• _Data to process_:
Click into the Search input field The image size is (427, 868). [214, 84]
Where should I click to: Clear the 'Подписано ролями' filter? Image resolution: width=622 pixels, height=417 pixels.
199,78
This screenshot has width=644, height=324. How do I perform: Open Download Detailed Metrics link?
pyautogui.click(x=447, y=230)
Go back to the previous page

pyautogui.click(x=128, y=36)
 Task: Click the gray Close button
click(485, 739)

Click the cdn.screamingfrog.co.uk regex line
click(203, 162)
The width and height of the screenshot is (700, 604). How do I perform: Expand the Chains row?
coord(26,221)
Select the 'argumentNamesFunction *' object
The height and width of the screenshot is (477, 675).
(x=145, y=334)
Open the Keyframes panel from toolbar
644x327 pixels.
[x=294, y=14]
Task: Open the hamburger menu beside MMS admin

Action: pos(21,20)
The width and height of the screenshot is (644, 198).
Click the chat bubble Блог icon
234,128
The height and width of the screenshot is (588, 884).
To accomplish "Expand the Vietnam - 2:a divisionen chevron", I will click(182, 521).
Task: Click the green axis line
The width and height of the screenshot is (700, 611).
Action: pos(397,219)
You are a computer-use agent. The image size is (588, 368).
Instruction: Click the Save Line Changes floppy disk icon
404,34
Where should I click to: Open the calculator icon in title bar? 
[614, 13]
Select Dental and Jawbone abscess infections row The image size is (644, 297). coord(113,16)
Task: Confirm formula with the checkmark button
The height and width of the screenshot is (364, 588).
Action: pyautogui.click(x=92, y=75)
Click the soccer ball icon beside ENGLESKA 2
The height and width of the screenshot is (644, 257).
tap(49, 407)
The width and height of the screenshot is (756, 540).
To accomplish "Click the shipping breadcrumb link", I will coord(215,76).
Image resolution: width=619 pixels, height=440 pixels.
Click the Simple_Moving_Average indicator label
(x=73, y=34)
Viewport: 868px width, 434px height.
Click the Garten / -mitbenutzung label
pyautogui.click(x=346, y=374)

• _What is required_:
Copy out each line of the listing that holds "will".

• _Final answer_:
To accomplish "Expand the Vietnam - 2:a divisionen chevron", I will click(182, 521).
To accomplish "Click the shipping breadcrumb link", I will coord(215,76).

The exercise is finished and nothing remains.